*EXERCISE:*
Among the lines below, a stretch begins at the one with "This screenshot has height=754, width=1568." and ends at the one with "Click the lightning". Repeat that stretch exactly, ends included.
AVAILABLE DATA: Begin
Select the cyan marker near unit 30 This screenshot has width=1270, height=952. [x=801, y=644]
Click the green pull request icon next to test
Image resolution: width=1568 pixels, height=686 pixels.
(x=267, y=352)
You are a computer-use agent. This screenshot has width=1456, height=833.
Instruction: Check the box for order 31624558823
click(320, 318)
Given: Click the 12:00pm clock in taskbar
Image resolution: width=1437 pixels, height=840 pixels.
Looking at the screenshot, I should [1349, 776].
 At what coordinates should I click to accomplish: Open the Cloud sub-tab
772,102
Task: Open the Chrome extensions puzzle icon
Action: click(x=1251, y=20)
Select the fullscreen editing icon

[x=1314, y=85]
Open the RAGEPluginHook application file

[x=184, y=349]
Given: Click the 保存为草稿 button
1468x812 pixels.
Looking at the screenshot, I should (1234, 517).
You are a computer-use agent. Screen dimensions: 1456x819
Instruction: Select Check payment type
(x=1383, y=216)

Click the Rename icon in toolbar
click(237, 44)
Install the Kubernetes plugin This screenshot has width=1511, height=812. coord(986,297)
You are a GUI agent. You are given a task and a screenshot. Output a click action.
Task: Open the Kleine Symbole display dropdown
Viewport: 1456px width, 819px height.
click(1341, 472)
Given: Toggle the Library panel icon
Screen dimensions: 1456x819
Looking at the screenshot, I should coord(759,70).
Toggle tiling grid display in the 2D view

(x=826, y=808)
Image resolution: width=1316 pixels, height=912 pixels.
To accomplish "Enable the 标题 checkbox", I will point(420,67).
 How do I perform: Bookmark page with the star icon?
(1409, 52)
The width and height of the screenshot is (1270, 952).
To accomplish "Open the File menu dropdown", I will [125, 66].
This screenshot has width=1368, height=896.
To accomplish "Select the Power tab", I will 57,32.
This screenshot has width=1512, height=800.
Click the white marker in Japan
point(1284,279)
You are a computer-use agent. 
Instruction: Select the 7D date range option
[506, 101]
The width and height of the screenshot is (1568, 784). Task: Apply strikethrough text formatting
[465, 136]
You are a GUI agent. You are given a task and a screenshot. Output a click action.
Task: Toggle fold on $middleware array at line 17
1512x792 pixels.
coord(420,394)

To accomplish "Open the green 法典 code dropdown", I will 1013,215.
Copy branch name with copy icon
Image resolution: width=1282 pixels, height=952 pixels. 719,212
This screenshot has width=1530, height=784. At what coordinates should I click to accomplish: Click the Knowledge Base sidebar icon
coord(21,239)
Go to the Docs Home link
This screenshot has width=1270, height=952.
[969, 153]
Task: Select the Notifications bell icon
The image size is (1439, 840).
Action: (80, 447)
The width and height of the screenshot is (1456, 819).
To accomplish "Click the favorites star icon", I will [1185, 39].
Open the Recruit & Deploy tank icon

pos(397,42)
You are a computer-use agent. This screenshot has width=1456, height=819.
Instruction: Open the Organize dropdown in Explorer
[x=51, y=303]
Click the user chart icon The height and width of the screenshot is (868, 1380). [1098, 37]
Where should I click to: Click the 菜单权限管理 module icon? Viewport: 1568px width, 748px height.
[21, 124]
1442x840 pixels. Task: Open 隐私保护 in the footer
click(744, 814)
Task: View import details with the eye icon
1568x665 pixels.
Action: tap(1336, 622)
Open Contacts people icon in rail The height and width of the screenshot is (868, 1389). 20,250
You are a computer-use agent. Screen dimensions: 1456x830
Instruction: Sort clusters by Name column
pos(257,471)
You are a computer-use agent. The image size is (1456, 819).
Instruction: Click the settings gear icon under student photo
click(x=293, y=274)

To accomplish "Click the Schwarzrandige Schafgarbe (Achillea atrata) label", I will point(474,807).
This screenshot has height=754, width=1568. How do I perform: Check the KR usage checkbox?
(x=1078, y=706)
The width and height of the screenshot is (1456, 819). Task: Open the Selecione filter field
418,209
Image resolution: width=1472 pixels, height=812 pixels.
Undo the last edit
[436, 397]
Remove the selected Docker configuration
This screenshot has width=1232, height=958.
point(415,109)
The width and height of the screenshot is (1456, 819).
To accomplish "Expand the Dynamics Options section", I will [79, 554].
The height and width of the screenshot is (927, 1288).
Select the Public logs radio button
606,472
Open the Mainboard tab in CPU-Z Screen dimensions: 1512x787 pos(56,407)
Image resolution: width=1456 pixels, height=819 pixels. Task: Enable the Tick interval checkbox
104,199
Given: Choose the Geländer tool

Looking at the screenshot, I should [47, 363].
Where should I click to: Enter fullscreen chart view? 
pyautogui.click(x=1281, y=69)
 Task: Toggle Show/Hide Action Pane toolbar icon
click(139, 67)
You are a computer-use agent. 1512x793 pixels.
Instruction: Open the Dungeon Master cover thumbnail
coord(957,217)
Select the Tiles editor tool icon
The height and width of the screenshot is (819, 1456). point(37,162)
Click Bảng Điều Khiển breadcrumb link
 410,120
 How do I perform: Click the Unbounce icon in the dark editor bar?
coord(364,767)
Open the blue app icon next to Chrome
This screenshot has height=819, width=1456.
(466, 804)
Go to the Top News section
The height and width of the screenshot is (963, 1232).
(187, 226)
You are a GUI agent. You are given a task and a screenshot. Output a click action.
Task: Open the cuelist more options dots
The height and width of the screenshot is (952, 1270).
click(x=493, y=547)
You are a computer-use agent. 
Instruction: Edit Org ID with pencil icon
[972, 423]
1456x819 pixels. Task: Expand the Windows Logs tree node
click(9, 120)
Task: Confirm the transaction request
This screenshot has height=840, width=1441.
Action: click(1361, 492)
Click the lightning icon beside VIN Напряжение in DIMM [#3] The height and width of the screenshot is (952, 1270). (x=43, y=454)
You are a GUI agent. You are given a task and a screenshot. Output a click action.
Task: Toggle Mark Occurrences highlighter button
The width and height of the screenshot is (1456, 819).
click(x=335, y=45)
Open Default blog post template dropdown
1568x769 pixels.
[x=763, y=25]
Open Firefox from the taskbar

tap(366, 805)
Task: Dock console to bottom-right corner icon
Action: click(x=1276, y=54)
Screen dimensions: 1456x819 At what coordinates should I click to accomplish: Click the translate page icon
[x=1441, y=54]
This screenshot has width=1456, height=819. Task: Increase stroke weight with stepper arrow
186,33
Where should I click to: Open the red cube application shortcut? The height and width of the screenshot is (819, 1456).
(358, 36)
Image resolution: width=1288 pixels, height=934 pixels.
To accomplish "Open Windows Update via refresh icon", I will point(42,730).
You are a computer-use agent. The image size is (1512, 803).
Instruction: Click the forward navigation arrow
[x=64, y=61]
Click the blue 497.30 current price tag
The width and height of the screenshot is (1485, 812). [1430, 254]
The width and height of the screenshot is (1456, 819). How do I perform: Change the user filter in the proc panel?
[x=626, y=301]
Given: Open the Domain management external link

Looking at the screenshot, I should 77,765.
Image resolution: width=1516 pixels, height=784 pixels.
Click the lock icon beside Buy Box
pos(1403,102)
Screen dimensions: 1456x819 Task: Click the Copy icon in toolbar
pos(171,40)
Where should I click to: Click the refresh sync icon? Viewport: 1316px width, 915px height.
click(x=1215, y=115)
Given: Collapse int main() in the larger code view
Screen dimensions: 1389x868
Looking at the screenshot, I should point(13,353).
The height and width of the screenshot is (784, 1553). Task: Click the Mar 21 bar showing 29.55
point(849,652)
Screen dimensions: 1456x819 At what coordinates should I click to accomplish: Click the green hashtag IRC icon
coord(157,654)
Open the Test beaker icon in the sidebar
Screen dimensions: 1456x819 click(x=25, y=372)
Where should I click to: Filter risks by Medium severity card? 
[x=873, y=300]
AVAILABLE DATA: End
*ANSWER SPACE:*
This screenshot has height=754, width=1568. How do I perform: Check the KR usage checkbox?
(x=1078, y=706)
The width and height of the screenshot is (1456, 819). Task: Open the Selecione filter field
418,209
Image resolution: width=1472 pixels, height=812 pixels.
Undo the last edit
[436, 397]
Remove the selected Docker configuration
This screenshot has width=1232, height=958.
point(415,109)
The width and height of the screenshot is (1456, 819).
To accomplish "Expand the Dynamics Options section", I will [79, 554].
The height and width of the screenshot is (927, 1288).
Select the Public logs radio button
606,472
Open the Mainboard tab in CPU-Z Screen dimensions: 1512x787 pos(56,407)
Image resolution: width=1456 pixels, height=819 pixels. Task: Enable the Tick interval checkbox
104,199
Given: Choose the Geländer tool

Looking at the screenshot, I should [47, 363].
Where should I click to: Enter fullscreen chart view? 
pyautogui.click(x=1281, y=69)
 Task: Toggle Show/Hide Action Pane toolbar icon
click(139, 67)
You are a computer-use agent. 1512x793 pixels.
Instruction: Open the Dungeon Master cover thumbnail
coord(957,217)
Select the Tiles editor tool icon
The height and width of the screenshot is (819, 1456). point(37,162)
Click Bảng Điều Khiển breadcrumb link
 410,120
 How do I perform: Click the Unbounce icon in the dark editor bar?
coord(364,767)
Open the blue app icon next to Chrome
This screenshot has height=819, width=1456.
(466, 804)
Go to the Top News section
The height and width of the screenshot is (963, 1232).
(187, 226)
You are a GUI agent. You are given a task and a screenshot. Output a click action.
Task: Open the cuelist more options dots
The height and width of the screenshot is (952, 1270).
click(x=493, y=547)
You are a computer-use agent. 
Instruction: Edit Org ID with pencil icon
[972, 423]
1456x819 pixels. Task: Expand the Windows Logs tree node
click(9, 120)
Task: Confirm the transaction request
This screenshot has height=840, width=1441.
Action: click(1361, 492)
Click the lightning icon beside VIN Напряжение in DIMM [#3] The height and width of the screenshot is (952, 1270). (x=43, y=454)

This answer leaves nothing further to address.